Problem details:
Reproduce, exactly, the lines of the material below from the line containing "Task: Close the" through the line containing "The width and height of the screenshot is (1000, 929).", with both end lines included and nothing else.

+ + +

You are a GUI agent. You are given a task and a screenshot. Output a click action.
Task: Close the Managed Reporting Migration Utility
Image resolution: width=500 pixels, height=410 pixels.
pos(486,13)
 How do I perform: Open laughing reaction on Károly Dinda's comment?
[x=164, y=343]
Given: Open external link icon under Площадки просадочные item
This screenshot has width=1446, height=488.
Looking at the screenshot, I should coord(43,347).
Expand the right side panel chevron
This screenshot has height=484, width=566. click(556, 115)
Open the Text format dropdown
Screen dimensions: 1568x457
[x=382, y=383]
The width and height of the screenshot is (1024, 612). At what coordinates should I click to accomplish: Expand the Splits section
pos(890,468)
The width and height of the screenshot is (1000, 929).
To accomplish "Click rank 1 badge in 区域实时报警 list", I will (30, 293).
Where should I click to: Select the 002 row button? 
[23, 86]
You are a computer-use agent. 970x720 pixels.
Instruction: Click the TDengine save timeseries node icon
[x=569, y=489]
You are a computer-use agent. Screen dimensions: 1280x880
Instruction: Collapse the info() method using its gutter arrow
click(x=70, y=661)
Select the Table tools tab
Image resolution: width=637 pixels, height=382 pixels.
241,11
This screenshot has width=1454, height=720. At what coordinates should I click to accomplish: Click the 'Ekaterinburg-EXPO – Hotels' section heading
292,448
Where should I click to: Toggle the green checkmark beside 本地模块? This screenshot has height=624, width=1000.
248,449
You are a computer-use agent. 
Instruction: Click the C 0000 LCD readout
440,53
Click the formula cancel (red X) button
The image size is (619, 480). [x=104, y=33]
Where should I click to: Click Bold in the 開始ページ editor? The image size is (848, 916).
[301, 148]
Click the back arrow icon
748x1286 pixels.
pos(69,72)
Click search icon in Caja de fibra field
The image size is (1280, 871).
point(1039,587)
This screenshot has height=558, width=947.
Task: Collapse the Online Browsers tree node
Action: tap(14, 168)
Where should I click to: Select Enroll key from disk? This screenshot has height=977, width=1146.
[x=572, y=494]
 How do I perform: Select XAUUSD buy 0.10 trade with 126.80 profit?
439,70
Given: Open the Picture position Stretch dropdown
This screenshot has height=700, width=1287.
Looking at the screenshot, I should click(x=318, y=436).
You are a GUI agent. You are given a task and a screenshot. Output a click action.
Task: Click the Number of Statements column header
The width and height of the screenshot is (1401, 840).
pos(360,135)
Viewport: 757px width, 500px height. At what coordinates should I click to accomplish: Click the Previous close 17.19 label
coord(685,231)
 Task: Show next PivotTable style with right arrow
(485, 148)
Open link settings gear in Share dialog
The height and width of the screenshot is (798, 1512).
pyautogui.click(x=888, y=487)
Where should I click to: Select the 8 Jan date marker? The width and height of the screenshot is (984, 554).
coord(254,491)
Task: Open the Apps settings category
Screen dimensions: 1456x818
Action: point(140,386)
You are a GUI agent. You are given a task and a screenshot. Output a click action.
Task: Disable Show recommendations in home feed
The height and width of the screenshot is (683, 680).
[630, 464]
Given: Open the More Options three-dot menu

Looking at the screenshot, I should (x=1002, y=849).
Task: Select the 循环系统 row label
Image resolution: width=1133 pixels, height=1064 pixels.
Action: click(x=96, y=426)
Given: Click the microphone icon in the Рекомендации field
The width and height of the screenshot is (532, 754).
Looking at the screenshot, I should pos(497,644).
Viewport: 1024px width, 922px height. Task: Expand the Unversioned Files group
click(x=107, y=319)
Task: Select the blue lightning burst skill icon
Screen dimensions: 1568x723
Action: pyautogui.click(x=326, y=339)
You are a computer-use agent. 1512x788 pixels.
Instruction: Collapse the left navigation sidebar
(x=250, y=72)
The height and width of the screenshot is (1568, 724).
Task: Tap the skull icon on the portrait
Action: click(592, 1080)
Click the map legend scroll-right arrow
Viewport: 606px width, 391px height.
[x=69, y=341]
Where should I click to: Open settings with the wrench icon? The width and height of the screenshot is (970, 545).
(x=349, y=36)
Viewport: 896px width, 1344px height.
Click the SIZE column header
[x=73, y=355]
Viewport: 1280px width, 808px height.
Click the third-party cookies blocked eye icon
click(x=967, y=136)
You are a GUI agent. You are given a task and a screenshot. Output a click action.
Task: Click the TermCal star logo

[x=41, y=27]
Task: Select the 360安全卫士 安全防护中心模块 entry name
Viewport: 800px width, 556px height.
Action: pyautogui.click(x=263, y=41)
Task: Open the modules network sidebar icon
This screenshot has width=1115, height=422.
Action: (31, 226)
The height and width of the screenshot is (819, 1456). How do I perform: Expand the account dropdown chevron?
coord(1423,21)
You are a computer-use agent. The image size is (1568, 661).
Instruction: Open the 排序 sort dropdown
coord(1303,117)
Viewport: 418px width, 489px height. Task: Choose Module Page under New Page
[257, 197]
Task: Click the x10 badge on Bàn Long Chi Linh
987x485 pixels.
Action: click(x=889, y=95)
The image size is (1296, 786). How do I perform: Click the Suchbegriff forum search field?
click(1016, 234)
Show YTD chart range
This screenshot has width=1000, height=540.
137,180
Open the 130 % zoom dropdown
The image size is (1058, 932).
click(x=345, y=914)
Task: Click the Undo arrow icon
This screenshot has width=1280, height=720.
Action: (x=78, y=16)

+ + +

Response area:
Task: Close the Managed Reporting Migration Utility
Image resolution: width=500 pixels, height=410 pixels.
pos(486,13)
 How do I perform: Open laughing reaction on Károly Dinda's comment?
[x=164, y=343]
Given: Open external link icon under Площадки просадочные item
This screenshot has width=1446, height=488.
Looking at the screenshot, I should coord(43,347).
Expand the right side panel chevron
This screenshot has height=484, width=566. click(556, 115)
Open the Text format dropdown
Screen dimensions: 1568x457
[x=382, y=383]
The width and height of the screenshot is (1024, 612). At what coordinates should I click to accomplish: Expand the Splits section
pos(890,468)
The width and height of the screenshot is (1000, 929).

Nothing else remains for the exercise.